Baking soda will work. But the supermarket stuff would be expensive should you wish to neutralize a lot of acid. Limestone is cheaper. And crushed limestone will work faster. Any of the three will neutralize the acid. Be careful do it outside keep yourself away from the reacting chemicals and do not breathe any fumes or vapor. They are corrosive.

The reaction will continue as add the chemical but will eventually stop and the acid is neutralized. The neutralized solution can then be disposed of. (if the acid was muriatic acid or acetic acid (vinegar), or other organic acid (like oxalic acid), it can be disposed in the sewage water. If the acid was a more exotic metal acid (like chromium) evaporation will get rid of the water portion and if you wish to be scrupulous, mix the metallic residue with cement and use the resultant product for paving stones door stops etc.(all right I'm kidding). But why would you be resorting to a chromic or hydrofluoric acid?

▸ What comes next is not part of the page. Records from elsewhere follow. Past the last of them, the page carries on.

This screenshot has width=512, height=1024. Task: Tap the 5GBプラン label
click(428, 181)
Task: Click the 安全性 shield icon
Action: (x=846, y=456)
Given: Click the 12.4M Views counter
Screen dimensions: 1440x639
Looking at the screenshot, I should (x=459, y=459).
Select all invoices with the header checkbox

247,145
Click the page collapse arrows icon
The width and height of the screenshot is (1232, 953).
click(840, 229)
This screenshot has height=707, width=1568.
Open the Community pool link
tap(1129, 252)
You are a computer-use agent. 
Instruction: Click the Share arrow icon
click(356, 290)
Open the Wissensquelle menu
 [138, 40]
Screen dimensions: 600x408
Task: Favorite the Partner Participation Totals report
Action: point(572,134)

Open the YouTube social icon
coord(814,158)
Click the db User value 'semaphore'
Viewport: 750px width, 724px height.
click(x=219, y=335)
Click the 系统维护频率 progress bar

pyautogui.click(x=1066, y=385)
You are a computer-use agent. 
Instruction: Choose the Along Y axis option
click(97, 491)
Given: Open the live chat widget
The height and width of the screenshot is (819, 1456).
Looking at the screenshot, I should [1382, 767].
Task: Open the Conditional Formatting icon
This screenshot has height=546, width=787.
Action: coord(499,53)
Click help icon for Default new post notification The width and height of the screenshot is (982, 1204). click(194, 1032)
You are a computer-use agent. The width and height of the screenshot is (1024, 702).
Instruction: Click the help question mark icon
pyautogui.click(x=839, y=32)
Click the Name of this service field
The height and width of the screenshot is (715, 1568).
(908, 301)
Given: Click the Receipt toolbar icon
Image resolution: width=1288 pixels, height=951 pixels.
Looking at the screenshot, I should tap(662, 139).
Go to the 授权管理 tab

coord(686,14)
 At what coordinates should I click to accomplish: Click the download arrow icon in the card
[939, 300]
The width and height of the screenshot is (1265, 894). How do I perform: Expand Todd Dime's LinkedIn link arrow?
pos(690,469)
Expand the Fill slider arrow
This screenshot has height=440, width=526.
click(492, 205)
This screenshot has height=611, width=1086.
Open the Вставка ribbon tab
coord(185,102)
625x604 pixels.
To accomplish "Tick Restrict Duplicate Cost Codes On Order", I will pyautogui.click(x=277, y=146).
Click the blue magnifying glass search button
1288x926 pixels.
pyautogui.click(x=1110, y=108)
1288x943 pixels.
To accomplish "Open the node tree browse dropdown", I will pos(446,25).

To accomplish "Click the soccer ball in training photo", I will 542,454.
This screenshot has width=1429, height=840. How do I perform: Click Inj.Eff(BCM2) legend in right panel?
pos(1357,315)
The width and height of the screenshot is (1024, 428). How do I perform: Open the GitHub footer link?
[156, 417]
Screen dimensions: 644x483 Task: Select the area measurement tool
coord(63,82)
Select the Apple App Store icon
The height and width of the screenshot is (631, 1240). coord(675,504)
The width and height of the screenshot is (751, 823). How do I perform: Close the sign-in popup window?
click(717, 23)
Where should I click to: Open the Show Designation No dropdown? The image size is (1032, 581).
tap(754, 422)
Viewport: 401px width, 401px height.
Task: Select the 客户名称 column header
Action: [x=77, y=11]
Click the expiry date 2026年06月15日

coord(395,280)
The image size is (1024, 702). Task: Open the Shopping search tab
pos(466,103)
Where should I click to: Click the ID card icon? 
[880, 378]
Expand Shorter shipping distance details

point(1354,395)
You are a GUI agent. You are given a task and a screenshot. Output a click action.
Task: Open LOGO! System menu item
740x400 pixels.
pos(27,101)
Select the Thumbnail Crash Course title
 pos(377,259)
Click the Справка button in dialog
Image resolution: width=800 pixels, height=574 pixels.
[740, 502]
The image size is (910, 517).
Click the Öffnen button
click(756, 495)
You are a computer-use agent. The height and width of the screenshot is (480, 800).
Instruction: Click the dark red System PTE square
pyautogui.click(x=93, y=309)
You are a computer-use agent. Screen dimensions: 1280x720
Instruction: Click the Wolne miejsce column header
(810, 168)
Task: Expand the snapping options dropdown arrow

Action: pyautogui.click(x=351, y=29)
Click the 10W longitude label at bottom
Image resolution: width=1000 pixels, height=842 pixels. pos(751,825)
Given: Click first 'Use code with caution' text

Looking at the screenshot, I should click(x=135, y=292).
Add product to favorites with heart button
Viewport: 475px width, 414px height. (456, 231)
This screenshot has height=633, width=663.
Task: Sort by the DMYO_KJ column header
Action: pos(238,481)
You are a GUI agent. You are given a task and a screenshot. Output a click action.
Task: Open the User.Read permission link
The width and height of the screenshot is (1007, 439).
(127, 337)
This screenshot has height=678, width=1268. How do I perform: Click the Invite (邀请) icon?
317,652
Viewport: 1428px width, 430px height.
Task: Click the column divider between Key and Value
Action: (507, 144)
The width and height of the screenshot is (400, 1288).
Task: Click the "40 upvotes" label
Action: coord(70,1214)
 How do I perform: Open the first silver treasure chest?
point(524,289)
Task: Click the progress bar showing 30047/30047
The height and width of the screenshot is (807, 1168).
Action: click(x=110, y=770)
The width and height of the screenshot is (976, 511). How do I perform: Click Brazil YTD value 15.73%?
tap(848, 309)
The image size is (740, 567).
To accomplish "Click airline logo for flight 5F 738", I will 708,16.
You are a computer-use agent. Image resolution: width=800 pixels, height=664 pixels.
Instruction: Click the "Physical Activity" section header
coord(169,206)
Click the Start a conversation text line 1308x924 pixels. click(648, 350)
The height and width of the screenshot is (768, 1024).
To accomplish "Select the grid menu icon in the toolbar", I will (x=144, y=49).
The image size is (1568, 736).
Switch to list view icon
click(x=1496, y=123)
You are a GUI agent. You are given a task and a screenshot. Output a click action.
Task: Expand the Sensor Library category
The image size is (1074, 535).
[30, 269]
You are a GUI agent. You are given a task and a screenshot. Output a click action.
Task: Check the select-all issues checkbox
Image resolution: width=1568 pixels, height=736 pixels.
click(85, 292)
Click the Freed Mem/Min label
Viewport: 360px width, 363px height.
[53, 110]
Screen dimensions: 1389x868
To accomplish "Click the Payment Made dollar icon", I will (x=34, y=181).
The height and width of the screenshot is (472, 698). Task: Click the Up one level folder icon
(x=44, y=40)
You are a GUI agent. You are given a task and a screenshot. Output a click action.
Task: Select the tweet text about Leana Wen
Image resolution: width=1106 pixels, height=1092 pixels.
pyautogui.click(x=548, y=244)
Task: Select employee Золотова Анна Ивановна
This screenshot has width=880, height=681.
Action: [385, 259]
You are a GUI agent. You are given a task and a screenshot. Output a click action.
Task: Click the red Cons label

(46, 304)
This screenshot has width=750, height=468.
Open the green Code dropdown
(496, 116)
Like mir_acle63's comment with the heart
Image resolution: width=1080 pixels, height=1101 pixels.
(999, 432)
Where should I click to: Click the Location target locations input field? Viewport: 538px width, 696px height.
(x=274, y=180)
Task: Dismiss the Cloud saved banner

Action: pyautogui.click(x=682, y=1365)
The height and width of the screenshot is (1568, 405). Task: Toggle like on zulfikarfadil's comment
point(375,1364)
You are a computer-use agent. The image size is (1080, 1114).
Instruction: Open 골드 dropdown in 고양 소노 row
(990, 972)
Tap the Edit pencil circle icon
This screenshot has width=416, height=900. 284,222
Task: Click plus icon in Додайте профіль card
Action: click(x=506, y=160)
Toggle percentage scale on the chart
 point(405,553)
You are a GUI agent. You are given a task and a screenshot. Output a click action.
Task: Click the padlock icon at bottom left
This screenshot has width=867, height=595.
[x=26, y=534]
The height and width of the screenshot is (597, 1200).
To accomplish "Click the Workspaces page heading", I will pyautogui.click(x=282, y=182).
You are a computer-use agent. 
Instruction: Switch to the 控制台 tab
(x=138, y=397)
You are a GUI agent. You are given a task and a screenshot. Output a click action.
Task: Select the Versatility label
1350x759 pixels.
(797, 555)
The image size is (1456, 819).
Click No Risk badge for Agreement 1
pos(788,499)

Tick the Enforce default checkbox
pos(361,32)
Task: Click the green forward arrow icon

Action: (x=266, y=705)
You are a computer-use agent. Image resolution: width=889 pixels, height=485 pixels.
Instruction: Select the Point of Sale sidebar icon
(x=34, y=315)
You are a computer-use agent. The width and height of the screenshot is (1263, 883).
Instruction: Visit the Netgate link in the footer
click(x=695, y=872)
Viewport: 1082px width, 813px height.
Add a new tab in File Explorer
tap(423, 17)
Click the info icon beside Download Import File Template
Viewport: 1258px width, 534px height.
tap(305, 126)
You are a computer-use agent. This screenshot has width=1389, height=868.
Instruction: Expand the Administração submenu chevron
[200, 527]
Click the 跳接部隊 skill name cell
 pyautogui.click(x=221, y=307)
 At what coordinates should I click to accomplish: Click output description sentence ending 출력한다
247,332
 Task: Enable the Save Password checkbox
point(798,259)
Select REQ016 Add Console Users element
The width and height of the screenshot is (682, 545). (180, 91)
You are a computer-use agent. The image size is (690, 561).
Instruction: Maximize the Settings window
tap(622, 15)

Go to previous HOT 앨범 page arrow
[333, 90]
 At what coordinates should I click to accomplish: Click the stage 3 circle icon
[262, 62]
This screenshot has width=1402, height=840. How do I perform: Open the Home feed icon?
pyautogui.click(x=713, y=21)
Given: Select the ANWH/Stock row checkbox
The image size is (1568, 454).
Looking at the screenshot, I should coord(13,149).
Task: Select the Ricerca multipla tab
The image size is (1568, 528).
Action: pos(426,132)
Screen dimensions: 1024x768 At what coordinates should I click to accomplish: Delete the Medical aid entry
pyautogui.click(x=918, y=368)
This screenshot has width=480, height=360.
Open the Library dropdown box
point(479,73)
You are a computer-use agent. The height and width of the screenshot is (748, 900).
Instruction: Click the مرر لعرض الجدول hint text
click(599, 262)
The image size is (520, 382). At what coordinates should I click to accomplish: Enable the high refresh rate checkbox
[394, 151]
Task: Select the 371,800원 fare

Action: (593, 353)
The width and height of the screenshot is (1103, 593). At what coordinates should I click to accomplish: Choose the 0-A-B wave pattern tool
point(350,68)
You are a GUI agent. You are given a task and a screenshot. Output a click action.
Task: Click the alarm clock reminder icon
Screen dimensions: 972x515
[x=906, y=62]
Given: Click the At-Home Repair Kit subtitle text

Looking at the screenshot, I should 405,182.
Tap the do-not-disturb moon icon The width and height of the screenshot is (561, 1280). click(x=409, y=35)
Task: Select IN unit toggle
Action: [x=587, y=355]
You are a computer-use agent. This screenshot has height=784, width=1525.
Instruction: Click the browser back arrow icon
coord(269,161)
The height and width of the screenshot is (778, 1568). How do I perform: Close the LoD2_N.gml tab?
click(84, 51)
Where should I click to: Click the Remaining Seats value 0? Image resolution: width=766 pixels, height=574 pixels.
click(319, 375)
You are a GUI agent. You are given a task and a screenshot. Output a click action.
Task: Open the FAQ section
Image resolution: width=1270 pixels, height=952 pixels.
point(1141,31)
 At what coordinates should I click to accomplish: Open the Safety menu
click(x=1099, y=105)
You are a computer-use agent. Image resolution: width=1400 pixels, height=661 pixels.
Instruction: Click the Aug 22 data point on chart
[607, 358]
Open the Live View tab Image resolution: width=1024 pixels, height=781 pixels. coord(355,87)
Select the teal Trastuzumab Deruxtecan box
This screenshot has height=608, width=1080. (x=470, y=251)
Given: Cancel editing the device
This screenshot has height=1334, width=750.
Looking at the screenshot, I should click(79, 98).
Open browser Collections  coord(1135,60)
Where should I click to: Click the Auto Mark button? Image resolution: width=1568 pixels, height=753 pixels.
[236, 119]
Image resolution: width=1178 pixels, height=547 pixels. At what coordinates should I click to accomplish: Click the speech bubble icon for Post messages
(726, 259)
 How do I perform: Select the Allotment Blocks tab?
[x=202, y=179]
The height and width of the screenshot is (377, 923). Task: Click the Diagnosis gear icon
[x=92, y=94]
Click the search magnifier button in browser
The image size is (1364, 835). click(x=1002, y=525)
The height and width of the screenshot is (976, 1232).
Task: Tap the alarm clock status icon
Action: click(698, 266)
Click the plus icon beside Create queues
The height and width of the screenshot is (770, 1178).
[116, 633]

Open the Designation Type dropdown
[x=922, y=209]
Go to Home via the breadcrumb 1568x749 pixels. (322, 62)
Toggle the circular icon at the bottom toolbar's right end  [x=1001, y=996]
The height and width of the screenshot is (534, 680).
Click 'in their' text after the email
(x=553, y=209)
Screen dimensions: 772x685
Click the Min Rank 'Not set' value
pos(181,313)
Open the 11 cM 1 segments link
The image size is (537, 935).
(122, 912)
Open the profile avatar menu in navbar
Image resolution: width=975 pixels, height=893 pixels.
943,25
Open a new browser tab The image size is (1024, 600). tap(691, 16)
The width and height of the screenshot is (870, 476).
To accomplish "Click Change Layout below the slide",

A basic chemical like sodium hydroxide (lye) would work even faster but could very well be explosive. So please stay away from using it.

The pH of the solution will rise with the treatment of the neutralizing chemicals mentioned above. Neutral is about 7.0 pH lower than 7.0 is acidic and above 7.0 is basic.

Have fun with it. But please do not put untreated spent acidic etching solution down the toilet. It will chew xxxx out of the pipes.

Hope that helps.

Regards to, Tout La Gangue.

Salut,

SLAG.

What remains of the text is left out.